The AbelianGroup class has an extremely welcome method that
manufactures all subgroups of a finite abelian group.  These groups
are a big part of an introductory group theory course, so to be able
to list and inspect all subgroups is a really great feature that I
wish was more widespread.  However, I've stumbled across the following
behavior (demonstrated here in Z/2Z x Z/4Z), which I think will be
very confusing to students, since it gave me pause:

sage: G=AbelianGroup([2,4])
sage: K=G.subgroups()[1]
sage: K

Multiplicative Abelian Group isomorphic to C2 x C2,
which is the subgroup of Multiplicative Abelian Group
isomorphic to C2 x C4 generated by [f1^2, f0]

sage: K.gens()
[f1^2, f0]
sage: K.list()
[1, f1, f0, f0*f1]

At first glance it looks like the generator f1^2 is not an element of
the subgroup!  The explanation is that the generators are reported in
terms of the two generators of the full Z/2Z x Z/4Z group G (f0, f1),
while the elements of the subgroup K are reported using conceptually
"new" names for its two generators.  In effect there are assignments
f1 = f1^2, f0 = f0 in moving to the elements of the subgroup.  Other
examples with smaller subgroups of larger groups can get more
complicated, where the indexing also seems to "shift" downward for the
subgroup.

So subgroups are being reported as isomorphic copies rather than as
subsets of the group, while retaining enough information to
reconstruct them as subsets.  This certainly makes great sense for a
compact manageable internal representation, but does it make sense to
report elements of the subgroup relative to the isomorphic
representation or in terms of the full (ambient) group?
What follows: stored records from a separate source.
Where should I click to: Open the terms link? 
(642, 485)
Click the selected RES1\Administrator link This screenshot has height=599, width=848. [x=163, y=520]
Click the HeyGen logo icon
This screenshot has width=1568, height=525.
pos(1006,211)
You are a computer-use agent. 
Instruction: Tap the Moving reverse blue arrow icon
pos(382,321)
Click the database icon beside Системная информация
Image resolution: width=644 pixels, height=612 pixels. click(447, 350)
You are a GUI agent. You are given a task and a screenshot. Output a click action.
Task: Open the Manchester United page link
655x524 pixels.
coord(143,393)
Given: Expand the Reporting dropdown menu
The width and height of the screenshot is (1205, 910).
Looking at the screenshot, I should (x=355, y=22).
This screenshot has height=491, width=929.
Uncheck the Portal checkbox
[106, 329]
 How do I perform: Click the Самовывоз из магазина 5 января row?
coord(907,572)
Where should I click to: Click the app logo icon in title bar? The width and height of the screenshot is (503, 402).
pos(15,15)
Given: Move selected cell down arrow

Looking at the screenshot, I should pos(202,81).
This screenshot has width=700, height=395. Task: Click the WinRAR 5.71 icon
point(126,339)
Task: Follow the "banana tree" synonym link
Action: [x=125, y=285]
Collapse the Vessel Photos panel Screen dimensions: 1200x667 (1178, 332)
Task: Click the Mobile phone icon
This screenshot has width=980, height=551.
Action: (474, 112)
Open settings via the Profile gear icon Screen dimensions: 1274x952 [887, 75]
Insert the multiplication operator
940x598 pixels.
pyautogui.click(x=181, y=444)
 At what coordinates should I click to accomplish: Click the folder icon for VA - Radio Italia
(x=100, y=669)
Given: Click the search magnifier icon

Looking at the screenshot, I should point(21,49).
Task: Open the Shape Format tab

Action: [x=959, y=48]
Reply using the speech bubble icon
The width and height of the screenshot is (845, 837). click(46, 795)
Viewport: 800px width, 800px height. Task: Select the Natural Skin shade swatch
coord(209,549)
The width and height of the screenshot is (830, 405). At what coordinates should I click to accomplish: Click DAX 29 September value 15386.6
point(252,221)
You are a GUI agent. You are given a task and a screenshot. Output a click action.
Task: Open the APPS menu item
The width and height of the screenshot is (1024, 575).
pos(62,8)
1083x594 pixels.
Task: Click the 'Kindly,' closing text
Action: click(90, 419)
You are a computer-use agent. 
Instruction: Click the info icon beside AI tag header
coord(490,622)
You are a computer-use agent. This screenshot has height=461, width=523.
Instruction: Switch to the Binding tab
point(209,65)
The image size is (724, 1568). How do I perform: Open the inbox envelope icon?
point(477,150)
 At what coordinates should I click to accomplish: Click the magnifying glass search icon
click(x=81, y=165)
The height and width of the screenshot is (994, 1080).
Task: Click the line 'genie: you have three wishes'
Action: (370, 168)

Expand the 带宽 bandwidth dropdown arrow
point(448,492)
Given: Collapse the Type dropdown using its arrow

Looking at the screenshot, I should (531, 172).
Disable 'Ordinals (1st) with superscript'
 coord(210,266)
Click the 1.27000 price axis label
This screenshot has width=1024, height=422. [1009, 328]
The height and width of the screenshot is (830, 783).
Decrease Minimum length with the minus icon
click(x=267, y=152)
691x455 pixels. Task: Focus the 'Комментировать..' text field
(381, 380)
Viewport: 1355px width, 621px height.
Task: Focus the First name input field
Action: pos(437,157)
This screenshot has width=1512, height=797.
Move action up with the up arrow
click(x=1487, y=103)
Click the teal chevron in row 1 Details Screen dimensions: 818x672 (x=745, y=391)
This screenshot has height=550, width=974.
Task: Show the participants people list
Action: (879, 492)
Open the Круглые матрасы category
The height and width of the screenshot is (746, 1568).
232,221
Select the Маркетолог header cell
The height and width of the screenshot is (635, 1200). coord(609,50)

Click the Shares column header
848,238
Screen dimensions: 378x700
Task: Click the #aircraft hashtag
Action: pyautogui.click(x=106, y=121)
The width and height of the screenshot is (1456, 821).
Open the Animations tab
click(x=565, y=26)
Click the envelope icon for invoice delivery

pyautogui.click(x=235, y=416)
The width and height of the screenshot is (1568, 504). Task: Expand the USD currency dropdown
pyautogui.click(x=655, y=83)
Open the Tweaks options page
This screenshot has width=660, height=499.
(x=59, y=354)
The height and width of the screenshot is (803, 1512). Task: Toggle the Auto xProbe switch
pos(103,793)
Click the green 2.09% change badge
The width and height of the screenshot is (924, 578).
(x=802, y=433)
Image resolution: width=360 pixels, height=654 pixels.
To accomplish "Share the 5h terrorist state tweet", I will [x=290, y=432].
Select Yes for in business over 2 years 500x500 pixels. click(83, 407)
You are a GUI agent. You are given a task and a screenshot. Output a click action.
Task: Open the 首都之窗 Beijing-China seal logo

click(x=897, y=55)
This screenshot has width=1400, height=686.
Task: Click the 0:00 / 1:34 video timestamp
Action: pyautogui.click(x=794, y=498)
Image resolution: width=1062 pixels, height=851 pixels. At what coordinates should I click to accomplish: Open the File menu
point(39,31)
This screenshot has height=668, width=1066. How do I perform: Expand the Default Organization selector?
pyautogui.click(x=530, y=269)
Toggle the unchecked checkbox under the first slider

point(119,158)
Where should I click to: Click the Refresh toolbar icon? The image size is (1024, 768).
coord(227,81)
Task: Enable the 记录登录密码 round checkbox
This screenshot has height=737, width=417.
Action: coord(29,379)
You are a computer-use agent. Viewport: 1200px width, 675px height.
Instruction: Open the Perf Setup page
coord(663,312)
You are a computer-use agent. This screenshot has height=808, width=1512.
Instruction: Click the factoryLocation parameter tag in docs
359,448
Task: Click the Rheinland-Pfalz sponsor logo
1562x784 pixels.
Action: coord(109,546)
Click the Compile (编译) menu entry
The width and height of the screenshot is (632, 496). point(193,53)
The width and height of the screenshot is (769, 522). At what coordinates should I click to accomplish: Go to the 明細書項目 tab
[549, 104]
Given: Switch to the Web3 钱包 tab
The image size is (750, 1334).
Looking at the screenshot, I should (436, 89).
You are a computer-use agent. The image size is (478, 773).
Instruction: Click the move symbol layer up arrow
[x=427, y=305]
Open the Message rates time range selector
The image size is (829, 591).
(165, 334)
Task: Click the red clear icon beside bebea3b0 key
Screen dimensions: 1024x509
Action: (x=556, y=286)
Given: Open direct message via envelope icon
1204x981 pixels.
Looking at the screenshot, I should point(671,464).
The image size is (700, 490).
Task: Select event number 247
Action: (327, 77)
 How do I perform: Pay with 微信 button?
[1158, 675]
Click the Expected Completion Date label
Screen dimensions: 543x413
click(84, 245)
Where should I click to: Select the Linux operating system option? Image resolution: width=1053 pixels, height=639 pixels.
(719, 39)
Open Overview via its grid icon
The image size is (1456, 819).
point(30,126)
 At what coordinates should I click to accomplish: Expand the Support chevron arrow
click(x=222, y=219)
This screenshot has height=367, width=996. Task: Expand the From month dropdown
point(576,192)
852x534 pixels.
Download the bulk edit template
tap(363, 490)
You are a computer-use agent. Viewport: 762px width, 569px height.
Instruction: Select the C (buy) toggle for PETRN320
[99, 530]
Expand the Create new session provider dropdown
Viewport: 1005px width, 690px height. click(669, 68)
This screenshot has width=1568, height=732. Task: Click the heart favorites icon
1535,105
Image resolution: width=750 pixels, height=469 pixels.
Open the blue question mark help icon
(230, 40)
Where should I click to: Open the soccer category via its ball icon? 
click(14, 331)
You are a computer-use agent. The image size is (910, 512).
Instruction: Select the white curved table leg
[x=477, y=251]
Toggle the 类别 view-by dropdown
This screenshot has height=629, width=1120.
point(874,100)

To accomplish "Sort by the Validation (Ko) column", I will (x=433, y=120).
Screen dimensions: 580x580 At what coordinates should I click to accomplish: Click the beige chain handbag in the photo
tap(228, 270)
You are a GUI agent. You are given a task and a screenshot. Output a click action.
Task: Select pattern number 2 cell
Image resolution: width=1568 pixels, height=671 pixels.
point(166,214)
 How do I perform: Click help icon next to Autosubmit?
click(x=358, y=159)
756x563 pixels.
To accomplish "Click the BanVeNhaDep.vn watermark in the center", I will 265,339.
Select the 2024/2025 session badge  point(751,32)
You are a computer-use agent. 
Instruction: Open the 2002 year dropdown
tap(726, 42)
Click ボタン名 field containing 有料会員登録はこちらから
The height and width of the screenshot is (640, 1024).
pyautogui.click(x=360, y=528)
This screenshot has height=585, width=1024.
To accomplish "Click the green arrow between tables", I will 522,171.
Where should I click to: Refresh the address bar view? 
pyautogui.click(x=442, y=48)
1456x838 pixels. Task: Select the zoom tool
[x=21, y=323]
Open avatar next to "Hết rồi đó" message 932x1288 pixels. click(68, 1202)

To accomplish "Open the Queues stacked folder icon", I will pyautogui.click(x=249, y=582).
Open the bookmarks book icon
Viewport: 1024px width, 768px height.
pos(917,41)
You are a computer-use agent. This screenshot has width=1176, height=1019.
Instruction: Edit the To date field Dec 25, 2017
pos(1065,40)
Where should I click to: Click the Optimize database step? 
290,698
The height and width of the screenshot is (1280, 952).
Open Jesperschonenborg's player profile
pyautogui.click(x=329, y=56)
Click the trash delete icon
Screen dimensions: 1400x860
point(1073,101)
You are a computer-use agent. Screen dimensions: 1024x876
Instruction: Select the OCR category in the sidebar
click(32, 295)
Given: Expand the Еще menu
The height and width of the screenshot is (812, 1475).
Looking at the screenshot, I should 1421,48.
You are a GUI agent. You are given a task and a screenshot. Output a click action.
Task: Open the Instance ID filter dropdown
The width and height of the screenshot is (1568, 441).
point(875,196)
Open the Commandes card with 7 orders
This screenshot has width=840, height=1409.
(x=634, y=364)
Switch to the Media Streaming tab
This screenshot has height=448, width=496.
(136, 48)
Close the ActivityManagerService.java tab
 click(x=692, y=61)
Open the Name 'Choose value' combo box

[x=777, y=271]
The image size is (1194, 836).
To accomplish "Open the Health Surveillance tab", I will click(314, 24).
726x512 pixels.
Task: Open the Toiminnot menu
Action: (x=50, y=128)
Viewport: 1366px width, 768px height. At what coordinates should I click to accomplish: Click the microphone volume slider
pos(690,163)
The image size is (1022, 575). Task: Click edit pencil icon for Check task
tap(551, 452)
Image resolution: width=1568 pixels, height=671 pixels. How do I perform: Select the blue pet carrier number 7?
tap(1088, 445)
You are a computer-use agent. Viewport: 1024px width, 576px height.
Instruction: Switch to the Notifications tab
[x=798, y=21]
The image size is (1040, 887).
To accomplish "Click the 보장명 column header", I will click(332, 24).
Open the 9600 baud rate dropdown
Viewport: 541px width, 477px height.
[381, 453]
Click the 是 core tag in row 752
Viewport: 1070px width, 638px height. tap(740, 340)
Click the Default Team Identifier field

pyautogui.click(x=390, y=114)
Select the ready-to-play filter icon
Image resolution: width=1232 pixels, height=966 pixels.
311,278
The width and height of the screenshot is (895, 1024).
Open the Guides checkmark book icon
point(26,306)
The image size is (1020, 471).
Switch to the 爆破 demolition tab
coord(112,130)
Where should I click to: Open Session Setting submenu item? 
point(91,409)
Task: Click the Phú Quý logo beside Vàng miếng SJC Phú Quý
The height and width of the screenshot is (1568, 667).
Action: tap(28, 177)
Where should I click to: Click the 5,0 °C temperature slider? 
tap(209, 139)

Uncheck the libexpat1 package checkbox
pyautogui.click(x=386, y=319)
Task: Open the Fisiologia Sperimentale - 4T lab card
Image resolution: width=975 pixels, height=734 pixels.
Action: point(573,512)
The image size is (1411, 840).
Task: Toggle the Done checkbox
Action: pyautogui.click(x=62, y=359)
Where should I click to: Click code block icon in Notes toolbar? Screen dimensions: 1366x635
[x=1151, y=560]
Seemingly related to this, subgroups are implemented with their own
class, which does not seem to permit always obtaining subgroups of
subgroups - there appears to be something like a check that the set of
names used are equal, which raises an error since they can be more
mismatched than in the above example.  In the definition of K above,
switch the index to 5 and ask for K's subgroups to see this error
behavior.  At a minimum this would seem to be a bug, because this
action seems to work correctly for the original K.

I'm building a class for the group of units mod n, mostly on top of
this AbelianGroup implementation.  So far, I just represent subgroups
with the same class that I use for the "full" group.  Would this be a
bad idea for the AbelianGroup class (or is it a bad idea for the class
I'm building)?  Or would there be a way to (optionally) have a
subgroup report its elements in terms of the full group?  I don't see
a command to realize a subgroup as a subset of the original group, but
maybe the reverse would make sense: you get a subgroup that is a
subset, unless you ask explicitly for an isomorphic version?  Is the
current, or the suggested, behavior totally inconsistent with what is
done elsewhere in Sage?

Clarifications, unexplored commands, workarounds, policies,
suggestions, opinions, sympathy all welcome.  Thanks.